== WHAT TO DO ==
Every line with the word "input" in it should be extracted from the data that follows.

== AVAILABLE DATA ==
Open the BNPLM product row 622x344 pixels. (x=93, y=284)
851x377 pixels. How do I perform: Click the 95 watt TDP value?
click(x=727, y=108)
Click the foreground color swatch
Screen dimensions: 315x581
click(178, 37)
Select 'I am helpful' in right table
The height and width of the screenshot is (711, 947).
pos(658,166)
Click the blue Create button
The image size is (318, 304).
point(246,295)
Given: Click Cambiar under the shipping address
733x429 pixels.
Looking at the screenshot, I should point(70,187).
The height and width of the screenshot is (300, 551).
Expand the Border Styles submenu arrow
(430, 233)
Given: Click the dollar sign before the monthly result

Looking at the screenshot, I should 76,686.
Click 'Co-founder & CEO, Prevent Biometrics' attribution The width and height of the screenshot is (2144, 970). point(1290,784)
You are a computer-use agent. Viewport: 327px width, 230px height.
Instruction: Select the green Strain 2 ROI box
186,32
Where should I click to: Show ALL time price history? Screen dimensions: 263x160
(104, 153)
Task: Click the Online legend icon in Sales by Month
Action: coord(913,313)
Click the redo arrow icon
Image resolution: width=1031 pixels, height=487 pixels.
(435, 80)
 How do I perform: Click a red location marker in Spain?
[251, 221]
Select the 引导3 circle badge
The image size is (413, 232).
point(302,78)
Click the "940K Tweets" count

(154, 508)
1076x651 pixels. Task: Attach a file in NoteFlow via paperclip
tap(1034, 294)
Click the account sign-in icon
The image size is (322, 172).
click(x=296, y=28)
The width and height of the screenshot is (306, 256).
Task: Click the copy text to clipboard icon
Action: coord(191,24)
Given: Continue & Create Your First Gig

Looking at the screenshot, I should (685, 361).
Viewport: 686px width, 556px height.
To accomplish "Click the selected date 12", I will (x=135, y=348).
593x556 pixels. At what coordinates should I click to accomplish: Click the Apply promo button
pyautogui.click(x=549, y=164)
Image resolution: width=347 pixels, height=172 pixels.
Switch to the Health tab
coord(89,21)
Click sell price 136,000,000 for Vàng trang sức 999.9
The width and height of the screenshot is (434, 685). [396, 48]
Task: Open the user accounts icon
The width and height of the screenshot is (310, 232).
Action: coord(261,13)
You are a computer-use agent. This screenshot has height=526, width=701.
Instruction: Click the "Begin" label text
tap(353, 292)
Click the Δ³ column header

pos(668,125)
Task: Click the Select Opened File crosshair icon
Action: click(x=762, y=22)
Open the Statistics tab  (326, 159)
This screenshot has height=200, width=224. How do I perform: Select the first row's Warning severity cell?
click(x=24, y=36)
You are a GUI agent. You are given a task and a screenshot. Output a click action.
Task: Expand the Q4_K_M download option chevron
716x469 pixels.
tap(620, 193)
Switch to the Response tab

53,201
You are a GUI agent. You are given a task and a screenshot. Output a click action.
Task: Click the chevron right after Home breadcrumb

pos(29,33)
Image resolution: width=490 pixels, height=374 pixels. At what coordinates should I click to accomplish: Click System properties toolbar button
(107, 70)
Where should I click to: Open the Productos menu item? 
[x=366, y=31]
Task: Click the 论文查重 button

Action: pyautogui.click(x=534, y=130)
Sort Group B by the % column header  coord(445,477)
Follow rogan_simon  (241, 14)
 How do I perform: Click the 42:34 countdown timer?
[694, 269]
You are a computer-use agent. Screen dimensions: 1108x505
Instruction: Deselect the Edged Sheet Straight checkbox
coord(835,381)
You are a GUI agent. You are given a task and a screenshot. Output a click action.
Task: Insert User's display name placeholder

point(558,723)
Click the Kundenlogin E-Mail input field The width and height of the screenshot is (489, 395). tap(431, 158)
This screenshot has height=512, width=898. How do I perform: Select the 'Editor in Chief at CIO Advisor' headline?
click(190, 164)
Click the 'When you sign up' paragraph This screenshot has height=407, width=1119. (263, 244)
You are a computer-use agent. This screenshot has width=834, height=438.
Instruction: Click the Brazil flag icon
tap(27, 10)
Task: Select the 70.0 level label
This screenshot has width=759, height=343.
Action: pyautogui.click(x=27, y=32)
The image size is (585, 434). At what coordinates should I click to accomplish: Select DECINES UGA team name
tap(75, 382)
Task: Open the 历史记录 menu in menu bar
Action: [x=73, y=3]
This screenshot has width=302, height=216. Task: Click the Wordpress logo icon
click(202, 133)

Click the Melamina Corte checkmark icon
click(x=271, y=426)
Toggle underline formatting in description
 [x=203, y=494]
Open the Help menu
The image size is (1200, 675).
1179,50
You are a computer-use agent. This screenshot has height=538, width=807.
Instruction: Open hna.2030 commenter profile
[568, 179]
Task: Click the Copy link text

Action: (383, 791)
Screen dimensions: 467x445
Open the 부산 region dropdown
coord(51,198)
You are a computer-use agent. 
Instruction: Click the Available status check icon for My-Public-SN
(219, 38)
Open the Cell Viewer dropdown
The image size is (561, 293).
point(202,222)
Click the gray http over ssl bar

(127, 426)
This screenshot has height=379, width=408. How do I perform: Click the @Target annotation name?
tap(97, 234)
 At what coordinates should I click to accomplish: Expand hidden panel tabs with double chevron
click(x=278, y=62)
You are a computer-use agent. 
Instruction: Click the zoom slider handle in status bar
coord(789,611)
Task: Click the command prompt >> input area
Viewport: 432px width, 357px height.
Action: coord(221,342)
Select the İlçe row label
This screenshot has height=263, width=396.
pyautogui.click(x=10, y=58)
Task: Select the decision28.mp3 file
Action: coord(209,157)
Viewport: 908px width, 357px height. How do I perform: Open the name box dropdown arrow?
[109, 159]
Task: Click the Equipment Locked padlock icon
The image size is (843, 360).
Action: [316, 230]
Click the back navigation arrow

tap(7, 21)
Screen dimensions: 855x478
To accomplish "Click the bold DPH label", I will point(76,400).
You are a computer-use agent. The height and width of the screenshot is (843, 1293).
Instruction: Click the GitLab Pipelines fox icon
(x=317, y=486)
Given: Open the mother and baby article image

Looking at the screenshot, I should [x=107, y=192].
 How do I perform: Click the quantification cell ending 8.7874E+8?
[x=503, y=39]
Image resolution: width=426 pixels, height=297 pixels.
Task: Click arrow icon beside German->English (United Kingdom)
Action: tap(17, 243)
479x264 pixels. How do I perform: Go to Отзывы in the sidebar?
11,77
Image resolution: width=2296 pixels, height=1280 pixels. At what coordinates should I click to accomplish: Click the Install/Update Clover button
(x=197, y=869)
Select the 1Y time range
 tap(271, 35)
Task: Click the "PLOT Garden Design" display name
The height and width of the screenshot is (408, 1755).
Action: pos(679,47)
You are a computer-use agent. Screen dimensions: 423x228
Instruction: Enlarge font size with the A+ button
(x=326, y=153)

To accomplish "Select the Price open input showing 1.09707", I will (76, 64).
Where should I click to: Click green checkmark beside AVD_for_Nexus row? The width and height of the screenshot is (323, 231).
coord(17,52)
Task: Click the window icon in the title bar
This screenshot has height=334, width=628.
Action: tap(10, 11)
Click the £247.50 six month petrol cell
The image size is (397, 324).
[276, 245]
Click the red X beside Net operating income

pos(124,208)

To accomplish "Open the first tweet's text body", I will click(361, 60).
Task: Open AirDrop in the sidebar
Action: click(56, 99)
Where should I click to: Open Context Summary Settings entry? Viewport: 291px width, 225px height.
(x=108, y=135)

== RESULT ==
Click the Kundenlogin E-Mail input field The width and height of the screenshot is (489, 395). tap(431, 158)
Task: Click the command prompt >> input area
To accomplish "Select the Price open input showing 1.09707", I will (76, 64).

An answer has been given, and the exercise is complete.